* **EXERCISE DATA**
──────────

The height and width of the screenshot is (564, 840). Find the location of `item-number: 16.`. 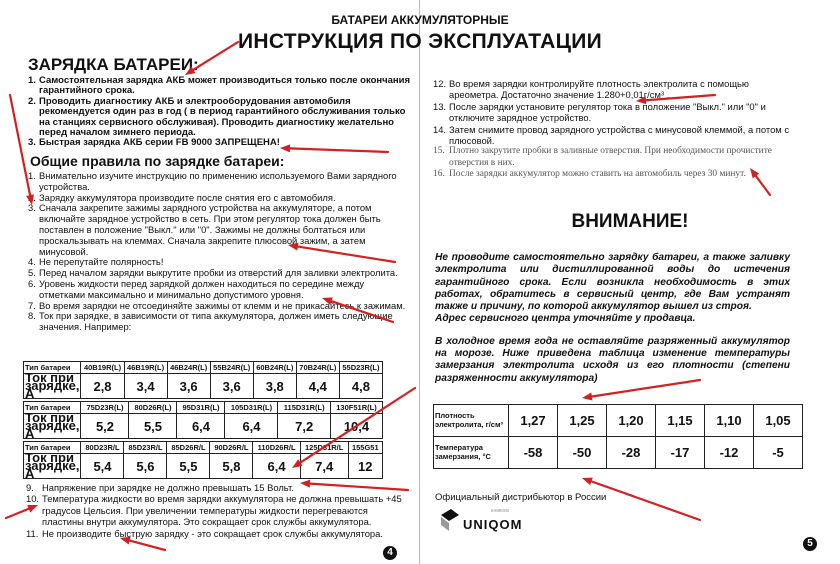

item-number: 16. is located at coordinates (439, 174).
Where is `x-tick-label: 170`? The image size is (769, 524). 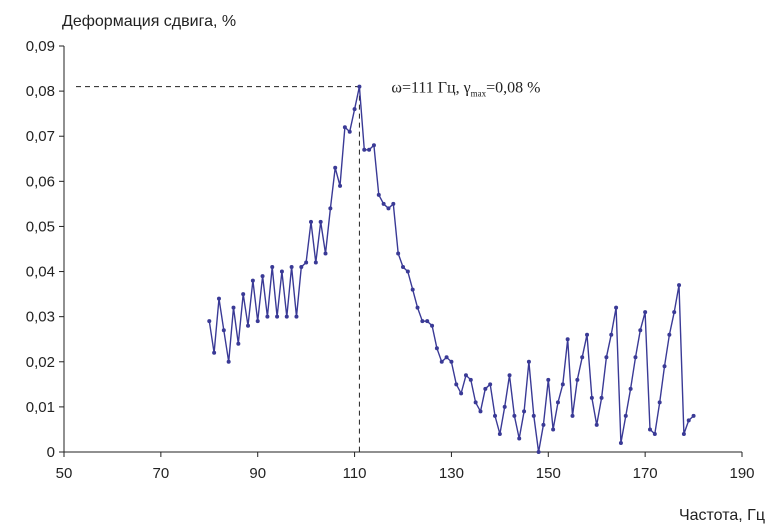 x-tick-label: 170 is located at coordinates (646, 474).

──────────

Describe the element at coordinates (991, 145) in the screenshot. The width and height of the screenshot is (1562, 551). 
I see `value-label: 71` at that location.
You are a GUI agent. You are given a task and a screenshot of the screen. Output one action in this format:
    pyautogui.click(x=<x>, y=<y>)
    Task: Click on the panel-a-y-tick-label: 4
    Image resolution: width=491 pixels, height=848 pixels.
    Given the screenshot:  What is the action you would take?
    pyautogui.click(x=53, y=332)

──────────

* **ASSIGNED TASK**
Duplicate the records above between the line holding "The height and" and the line holding "item-number: 16. is", inclusive. Leave out the pictures.

* **THE ANSWER**
The height and width of the screenshot is (564, 840). Find the location of `item-number: 16.`. 

item-number: 16. is located at coordinates (439, 174).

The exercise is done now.